TEXT SECTION -
==================================================

Ob La Di, Ob-La-Da, Life Goes On
My family went into isolation in mid-March alongside much of the nation. We surrounded ourselves with medication refills, Gatorade, toilet paper, and hand sanitizer — the ultimate trump card in any pandemic bartering. We turned on the TV, opened social media, and called friends to get the latest news.
And then we waited.
For good news. For bad. For anything that would tell us what to do, or what to expect.
Cases of COVID-19 spiked, then lowered, then rose again.
And we waited.
Our daughter’s dance class moved online. So did her daycare. So did our jobs and our church and our social engagements. Schools proclaimed they’d reopen on time, then retracted their statements.
So we bought third-rate hand sanitizer, and we waited.
It’s been four months of social distancing, and if we are — as a nation — hopefully anticipating a vaccine in early 2021, then we’ve got another (let’s estimate) seven months to go. That’ll add up to one year of living mostly at home. Even if schools and offices reopen, for many Americans privileged enough to have the choice, learning and work will continue virtually. And for those who must learn and work in-person, interactions may be limited to the imperative.
And so, we wait.
But something struck me today as my daughter and I painted and feathered a wooden rooster her Sunday School generously dropped off on our front porch — and that’s how many bloody kid crafts I’ve done during quarantine.
I padded around the house, my eyes falling on various items representing events that had felt — in the moment — rushed, disorganized, and second-best to what they should have been. But, oddly, that’s not what I saw now. And it’s not what I felt.
The toilet paper bird feeder my daughter made during a virtual summer camp reminded me how she cried when her last online session ended. And of her laughter as she made friends with kids across the nation, their counselor beaming on the other side of the screen.
The unicorn paper bag satchel took me back to virtual vacation bible school. I recalled her uninhibited, horrendous dance moves each morning as she was greeted by youth pastors, and the time we spent putting together the cardboard telescopes and marshmallow obstacle courses.

==================================================

Collected data entries

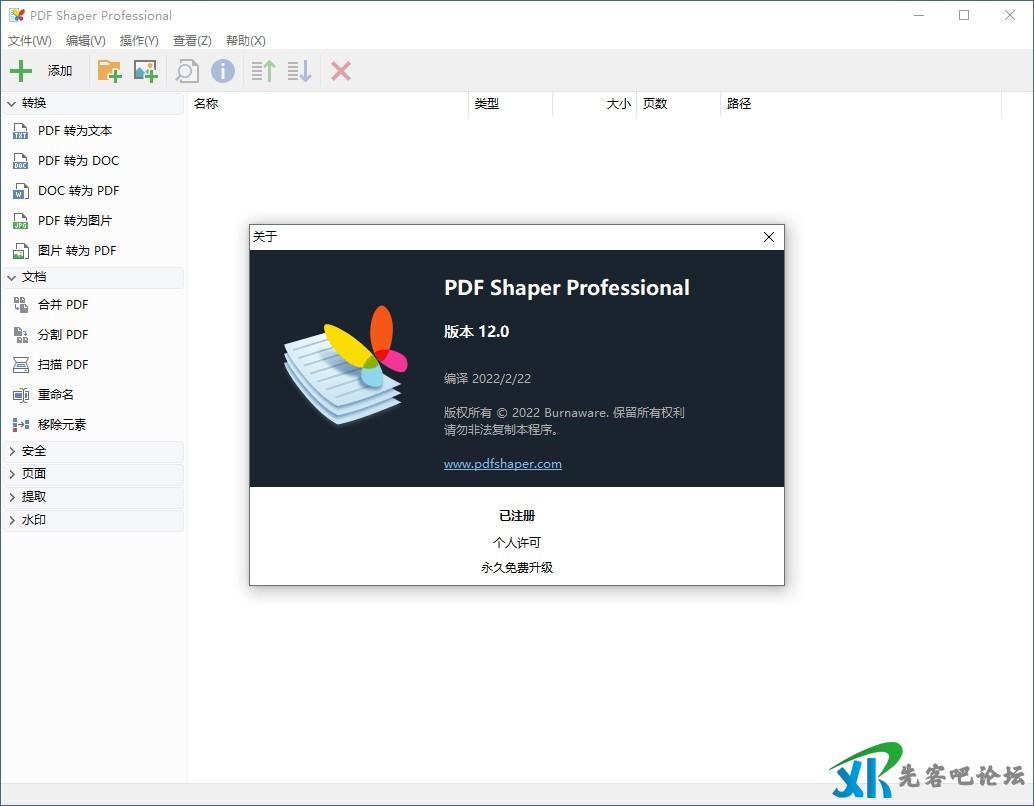Collapse the 转换 section
This screenshot has width=1034, height=806.
[x=12, y=103]
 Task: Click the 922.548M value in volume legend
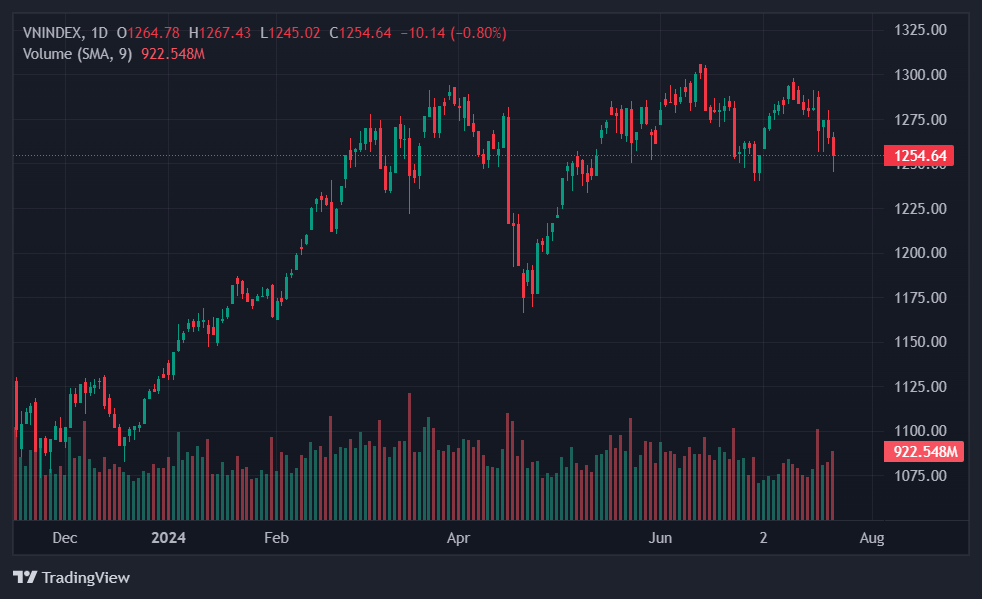174,53
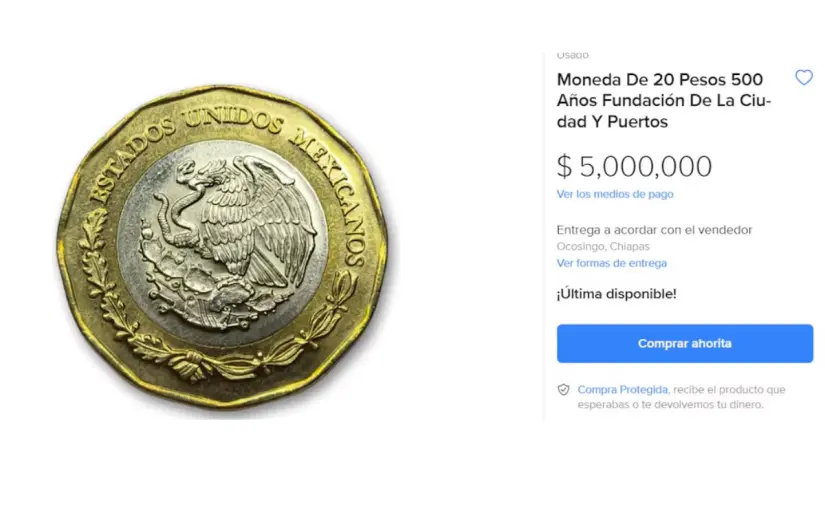Open the Compra Protegida link
Image resolution: width=825 pixels, height=526 pixels.
pos(622,390)
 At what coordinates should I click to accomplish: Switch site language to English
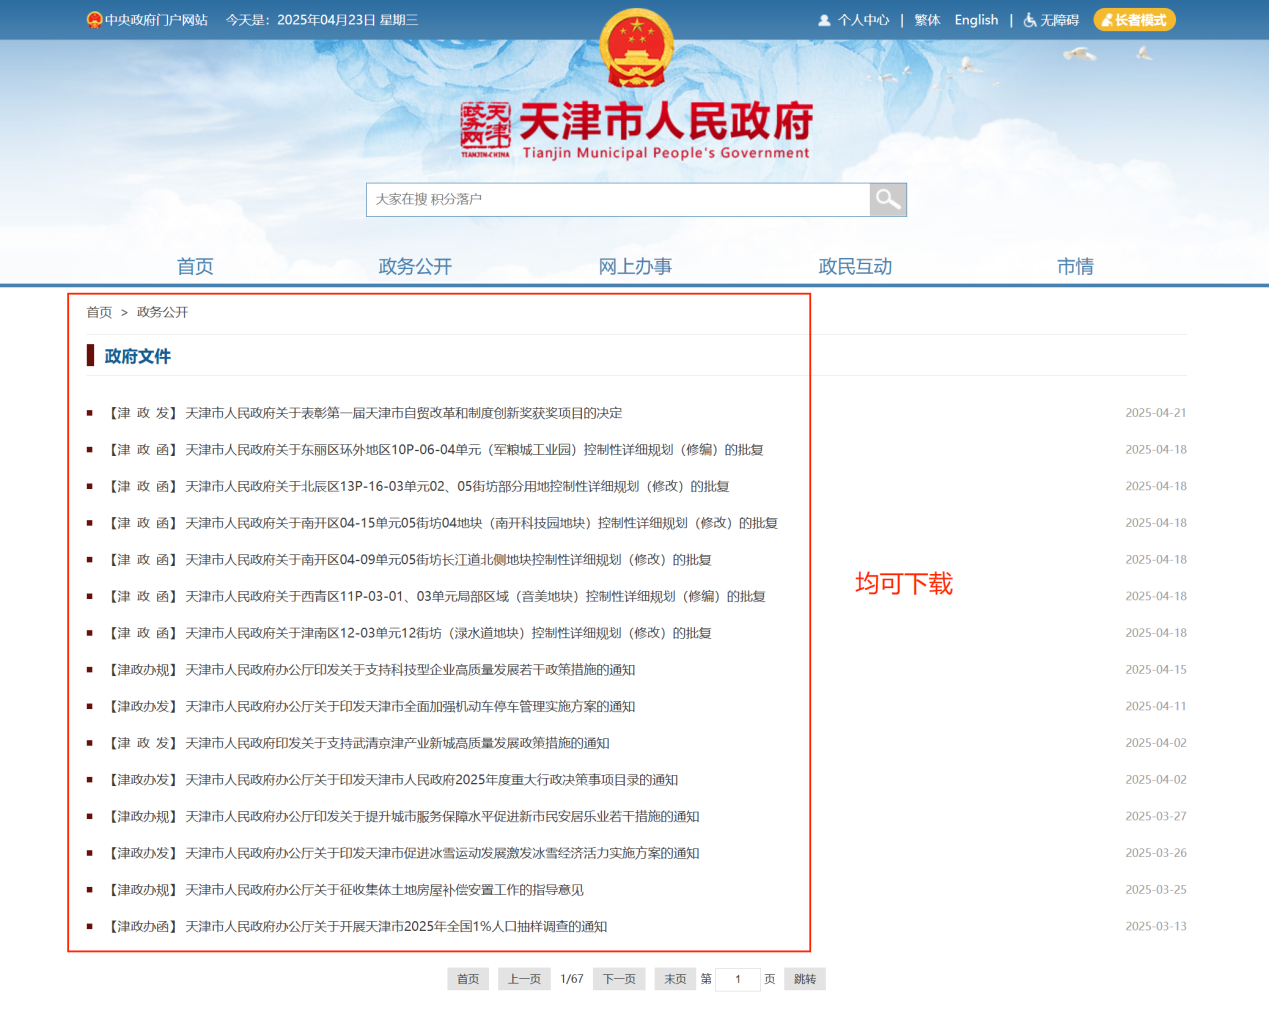click(976, 20)
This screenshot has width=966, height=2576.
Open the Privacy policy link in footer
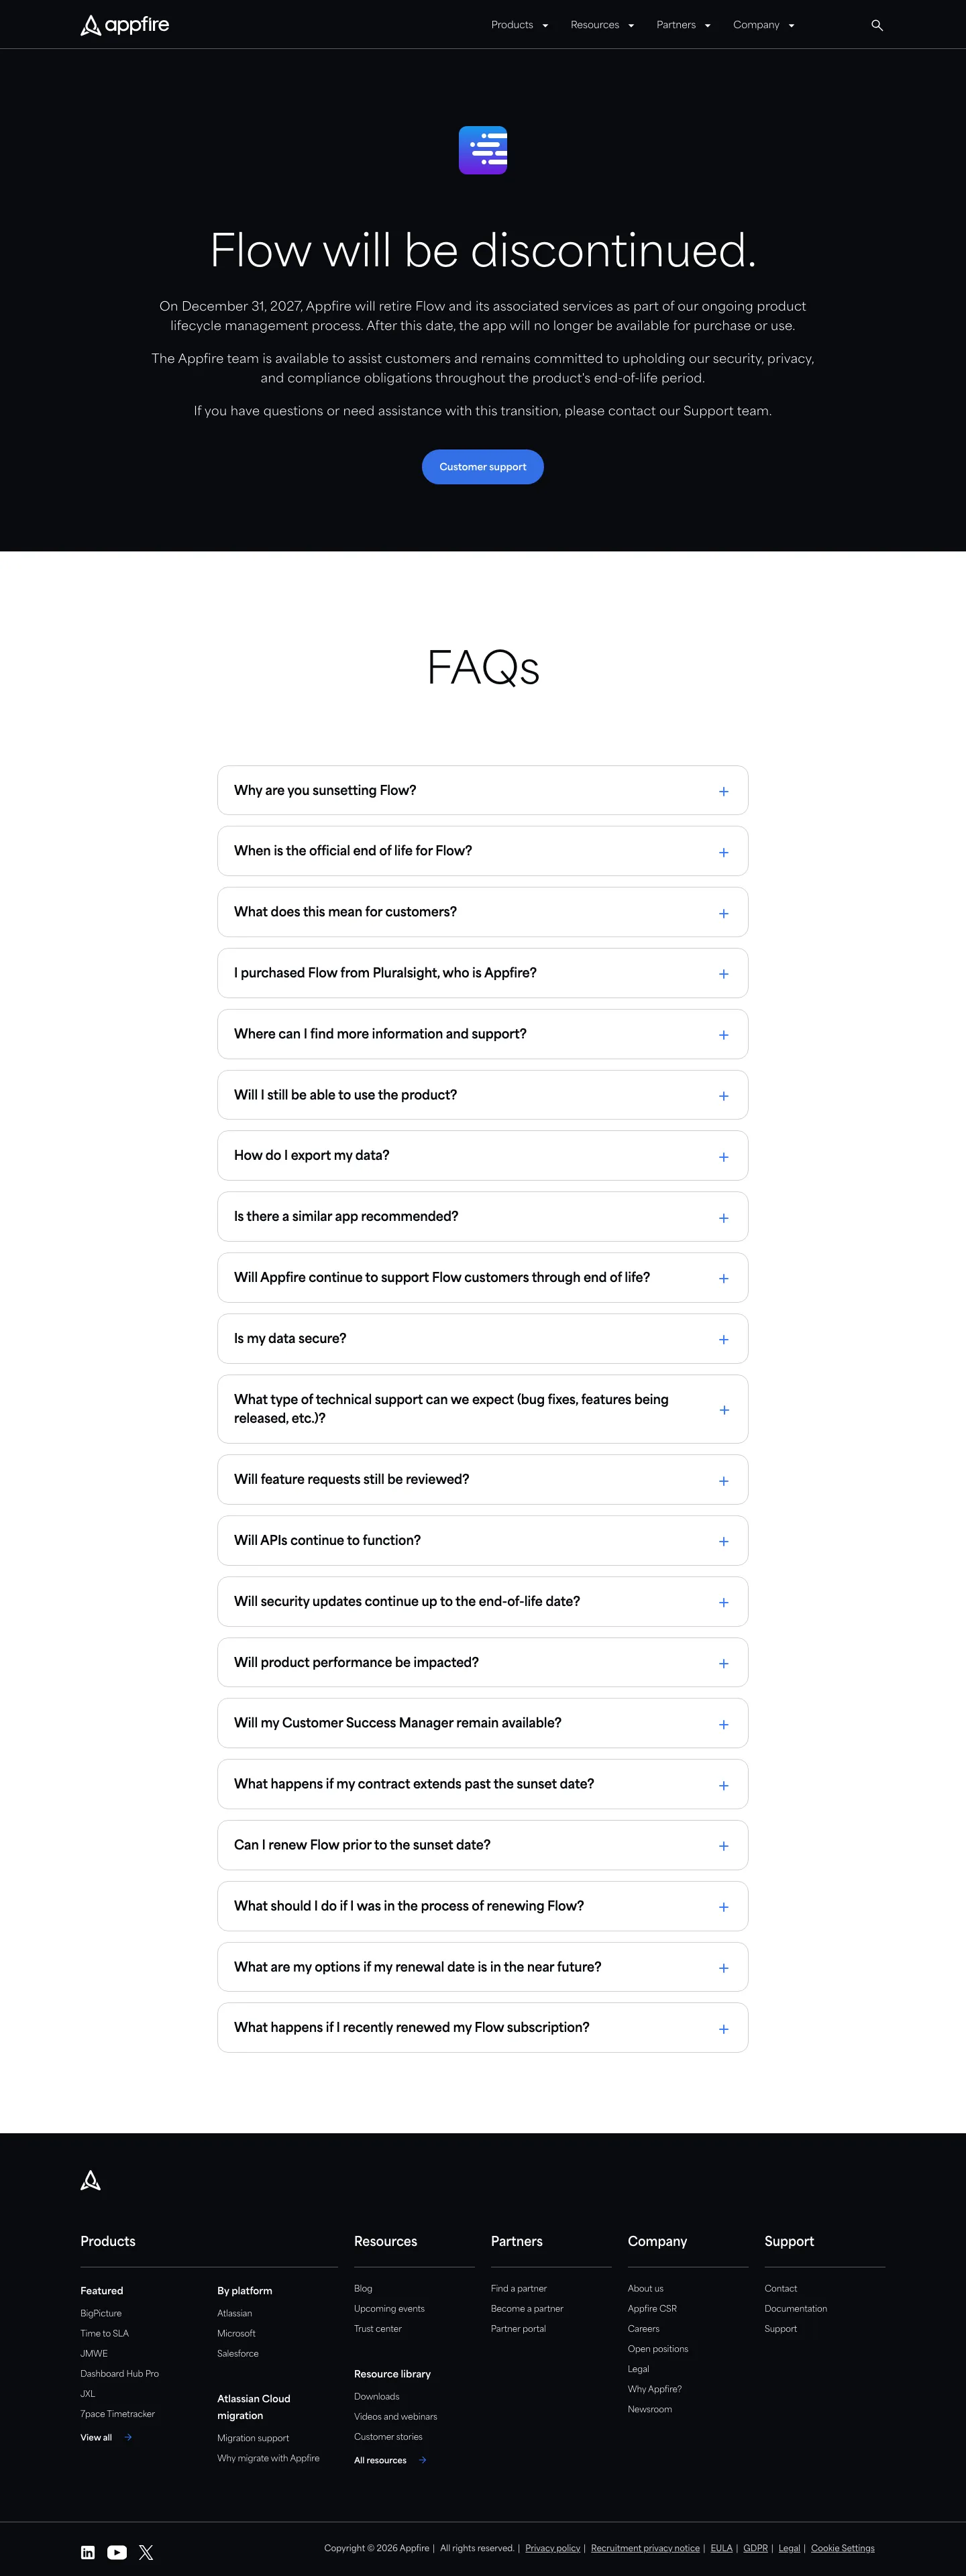(553, 2548)
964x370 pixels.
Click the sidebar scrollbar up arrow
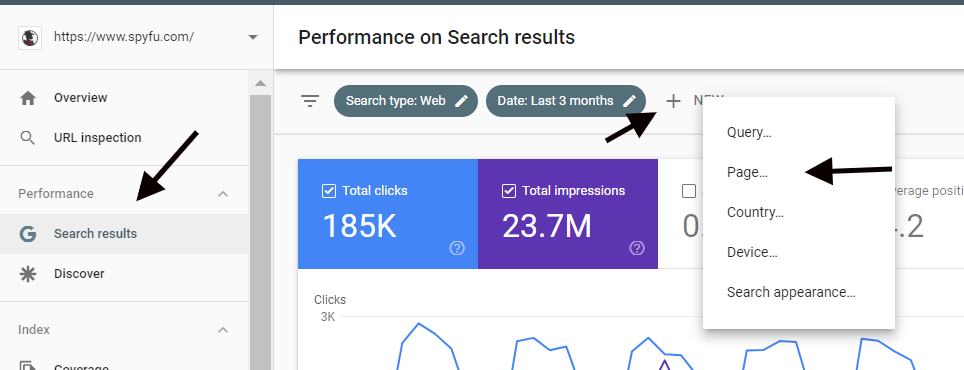(260, 84)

==================================================

EXERCISE AIM - Can you pick up the quarantine essay after its last sentence and carry it on from there? None of the items above are needed for this.

ANSWER SECTION -
The new jazz shoes lying on the floor filled my chest with pride as I recognized how much she’d improved during virtual dance lessons — many more lessons than we would have taken in person because the studio is hellishly far from our house.
There are the homemade lemon cookies sitting in our covered pastry dish, which forced me to learn how to zest…anything. There are the photos on my phone of my husband and daughter swimming in our pool. And more of our family riding bikes and visiting the lake near our home — a lake we’ve largely neglected in the past.
There are the leaps I’ve made with my startup company, Scribbler — leaps I can tangibly see — since I have more available working hours, despite having to teach my daughter, because apparently weekends spent at Target and local pubs, which no longer happen, add up.
That’s the thing about the passage of time though, isn’t it? We’ve got those handy rose-colored lenses to peer over our shoulders with so that our miraculously-formed brains latch onto the good and lessen the burden of the bad. So that even when we feel like we’re stuck in place, feet cemented firmly in the chaos, life is still happening. And we’re able to see that passage of time.
And here’s the real ringer — more time will pass. Much more. New photos, moments, and occasions will be compiled. And on the other side of this virus, even though we felt stagnant at the time, will be memories of the milestones we spent together.
And a shit ton of crafts. There will be those too.